• _Short task_:
Rewrite the entries from the line with "Where should I click to: Run" through the end of the entries, replacing "Sudoku" with "Minesweeper" and leaving everything else unchanged.

[Data on locating visible targets]
▼▼▼
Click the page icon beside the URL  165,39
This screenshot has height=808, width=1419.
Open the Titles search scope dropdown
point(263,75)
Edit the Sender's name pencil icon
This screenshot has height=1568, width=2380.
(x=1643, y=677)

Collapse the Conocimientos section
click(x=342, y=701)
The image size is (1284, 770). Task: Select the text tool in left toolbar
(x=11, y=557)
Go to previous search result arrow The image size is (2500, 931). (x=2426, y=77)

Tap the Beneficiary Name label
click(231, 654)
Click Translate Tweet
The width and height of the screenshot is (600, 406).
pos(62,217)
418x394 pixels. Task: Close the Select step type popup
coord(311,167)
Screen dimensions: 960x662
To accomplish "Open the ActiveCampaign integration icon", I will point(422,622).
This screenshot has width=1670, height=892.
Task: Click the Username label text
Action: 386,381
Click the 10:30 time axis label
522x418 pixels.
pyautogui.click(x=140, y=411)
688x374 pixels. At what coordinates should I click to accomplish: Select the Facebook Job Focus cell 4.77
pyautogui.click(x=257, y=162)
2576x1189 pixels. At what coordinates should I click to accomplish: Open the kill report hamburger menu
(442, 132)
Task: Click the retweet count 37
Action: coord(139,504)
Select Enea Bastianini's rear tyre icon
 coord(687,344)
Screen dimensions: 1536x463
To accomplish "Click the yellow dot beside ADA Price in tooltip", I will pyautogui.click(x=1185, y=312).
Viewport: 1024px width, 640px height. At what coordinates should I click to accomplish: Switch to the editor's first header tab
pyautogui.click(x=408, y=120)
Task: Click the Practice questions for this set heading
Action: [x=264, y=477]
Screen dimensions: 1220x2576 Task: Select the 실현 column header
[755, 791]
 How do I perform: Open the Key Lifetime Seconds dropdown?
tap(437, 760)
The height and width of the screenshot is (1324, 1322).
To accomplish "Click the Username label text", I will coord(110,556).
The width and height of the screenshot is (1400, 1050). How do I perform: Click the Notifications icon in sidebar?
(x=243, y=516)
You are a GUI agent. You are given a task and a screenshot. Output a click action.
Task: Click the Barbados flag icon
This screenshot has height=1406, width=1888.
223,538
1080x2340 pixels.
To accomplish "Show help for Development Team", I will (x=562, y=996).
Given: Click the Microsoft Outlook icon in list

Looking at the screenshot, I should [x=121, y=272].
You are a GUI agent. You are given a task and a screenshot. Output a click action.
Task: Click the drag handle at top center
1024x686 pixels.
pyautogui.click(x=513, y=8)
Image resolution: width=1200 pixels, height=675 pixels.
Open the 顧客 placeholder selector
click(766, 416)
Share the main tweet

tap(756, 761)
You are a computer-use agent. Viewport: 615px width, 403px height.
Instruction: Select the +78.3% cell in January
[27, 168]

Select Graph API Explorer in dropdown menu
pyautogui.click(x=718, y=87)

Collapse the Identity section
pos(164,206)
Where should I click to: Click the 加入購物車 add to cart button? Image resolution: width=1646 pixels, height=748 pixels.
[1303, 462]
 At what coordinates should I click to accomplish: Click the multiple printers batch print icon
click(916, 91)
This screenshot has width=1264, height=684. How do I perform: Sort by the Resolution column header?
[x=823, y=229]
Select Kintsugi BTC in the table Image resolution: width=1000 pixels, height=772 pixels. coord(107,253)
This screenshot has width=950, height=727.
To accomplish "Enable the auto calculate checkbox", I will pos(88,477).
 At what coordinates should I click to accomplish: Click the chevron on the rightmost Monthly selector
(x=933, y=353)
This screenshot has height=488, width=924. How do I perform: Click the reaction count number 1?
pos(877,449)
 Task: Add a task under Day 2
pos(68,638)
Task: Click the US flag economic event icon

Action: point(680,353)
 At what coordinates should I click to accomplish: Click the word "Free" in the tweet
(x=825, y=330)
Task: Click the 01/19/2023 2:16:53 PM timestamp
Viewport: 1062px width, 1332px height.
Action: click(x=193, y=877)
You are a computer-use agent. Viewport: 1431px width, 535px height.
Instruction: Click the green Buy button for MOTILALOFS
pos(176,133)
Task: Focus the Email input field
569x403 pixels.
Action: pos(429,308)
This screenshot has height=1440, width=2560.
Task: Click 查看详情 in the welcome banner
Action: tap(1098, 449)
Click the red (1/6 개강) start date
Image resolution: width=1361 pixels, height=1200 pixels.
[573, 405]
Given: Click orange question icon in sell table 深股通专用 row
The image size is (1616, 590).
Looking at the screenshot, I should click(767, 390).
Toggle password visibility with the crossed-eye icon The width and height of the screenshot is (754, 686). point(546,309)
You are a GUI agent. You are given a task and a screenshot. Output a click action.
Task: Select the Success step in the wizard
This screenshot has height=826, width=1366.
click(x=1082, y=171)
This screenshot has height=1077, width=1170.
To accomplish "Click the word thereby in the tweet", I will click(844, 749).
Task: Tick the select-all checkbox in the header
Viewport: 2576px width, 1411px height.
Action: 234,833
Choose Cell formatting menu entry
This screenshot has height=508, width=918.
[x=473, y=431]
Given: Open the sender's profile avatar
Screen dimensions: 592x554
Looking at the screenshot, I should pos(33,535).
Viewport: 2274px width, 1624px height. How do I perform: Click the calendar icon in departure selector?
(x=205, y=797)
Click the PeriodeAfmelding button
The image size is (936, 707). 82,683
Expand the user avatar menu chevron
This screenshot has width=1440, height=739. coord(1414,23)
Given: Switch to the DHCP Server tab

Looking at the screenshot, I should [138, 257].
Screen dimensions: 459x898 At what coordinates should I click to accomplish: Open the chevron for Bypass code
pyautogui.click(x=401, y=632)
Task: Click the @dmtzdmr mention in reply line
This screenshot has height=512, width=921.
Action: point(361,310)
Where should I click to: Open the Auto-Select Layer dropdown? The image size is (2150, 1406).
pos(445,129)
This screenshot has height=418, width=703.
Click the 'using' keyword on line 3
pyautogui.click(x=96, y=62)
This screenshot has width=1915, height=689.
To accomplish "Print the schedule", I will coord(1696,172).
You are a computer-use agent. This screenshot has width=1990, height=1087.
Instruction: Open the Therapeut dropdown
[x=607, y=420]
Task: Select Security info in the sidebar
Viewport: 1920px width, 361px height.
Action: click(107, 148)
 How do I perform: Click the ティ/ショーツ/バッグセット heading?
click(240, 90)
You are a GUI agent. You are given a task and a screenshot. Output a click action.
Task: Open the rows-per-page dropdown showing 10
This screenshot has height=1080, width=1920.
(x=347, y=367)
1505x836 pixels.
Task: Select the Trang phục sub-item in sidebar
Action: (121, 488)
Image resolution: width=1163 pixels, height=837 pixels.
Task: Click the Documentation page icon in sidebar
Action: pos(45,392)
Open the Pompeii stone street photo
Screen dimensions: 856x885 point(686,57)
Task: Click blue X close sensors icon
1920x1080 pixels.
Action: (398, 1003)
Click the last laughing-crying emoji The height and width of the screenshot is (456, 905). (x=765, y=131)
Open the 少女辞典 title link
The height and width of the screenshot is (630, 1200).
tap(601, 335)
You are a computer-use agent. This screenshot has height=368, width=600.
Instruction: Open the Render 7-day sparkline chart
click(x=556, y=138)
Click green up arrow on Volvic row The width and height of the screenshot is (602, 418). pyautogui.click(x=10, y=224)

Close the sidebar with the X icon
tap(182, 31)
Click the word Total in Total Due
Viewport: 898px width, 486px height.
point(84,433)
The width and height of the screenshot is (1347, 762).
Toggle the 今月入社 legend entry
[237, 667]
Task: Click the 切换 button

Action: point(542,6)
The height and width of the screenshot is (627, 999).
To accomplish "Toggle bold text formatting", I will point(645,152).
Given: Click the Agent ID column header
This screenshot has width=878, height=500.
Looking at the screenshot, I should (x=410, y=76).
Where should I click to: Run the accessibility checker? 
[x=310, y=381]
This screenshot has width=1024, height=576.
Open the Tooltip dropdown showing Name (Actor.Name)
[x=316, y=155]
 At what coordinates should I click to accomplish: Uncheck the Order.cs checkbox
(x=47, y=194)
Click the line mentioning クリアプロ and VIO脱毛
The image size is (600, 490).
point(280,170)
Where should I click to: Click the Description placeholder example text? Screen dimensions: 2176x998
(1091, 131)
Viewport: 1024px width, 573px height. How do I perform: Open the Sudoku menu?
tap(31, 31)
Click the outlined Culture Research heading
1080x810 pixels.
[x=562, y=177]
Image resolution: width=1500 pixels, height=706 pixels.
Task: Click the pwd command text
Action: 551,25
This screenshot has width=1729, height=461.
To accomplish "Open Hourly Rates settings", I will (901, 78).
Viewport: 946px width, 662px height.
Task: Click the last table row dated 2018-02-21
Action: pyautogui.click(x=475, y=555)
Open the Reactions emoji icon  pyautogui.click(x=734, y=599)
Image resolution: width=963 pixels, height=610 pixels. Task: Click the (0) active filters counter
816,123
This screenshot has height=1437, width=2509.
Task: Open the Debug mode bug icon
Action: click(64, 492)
▲▲▲
• _Answer to this task_:
Where should I click to: Run the accessibility checker? 
[x=310, y=381]
This screenshot has width=1024, height=576.
Open the Tooltip dropdown showing Name (Actor.Name)
[x=316, y=155]
 At what coordinates should I click to accomplish: Uncheck the Order.cs checkbox
(x=47, y=194)
Click the line mentioning クリアプロ and VIO脱毛
The image size is (600, 490).
point(280,170)
Where should I click to: Click the Description placeholder example text? Screen dimensions: 2176x998
(1091, 131)
Viewport: 1024px width, 573px height. How do I perform: Open the Minesweeper menu?
tap(31, 31)
Click the outlined Culture Research heading
1080x810 pixels.
[x=562, y=177]
Image resolution: width=1500 pixels, height=706 pixels.
Task: Click the pwd command text
Action: 551,25
This screenshot has width=1729, height=461.
To accomplish "Open Hourly Rates settings", I will (901, 78).
Viewport: 946px width, 662px height.
Task: Click the last table row dated 2018-02-21
Action: pyautogui.click(x=475, y=555)
Open the Reactions emoji icon  pyautogui.click(x=734, y=599)
Image resolution: width=963 pixels, height=610 pixels. Task: Click the (0) active filters counter
816,123
This screenshot has height=1437, width=2509.
Task: Open the Debug mode bug icon
Action: click(64, 492)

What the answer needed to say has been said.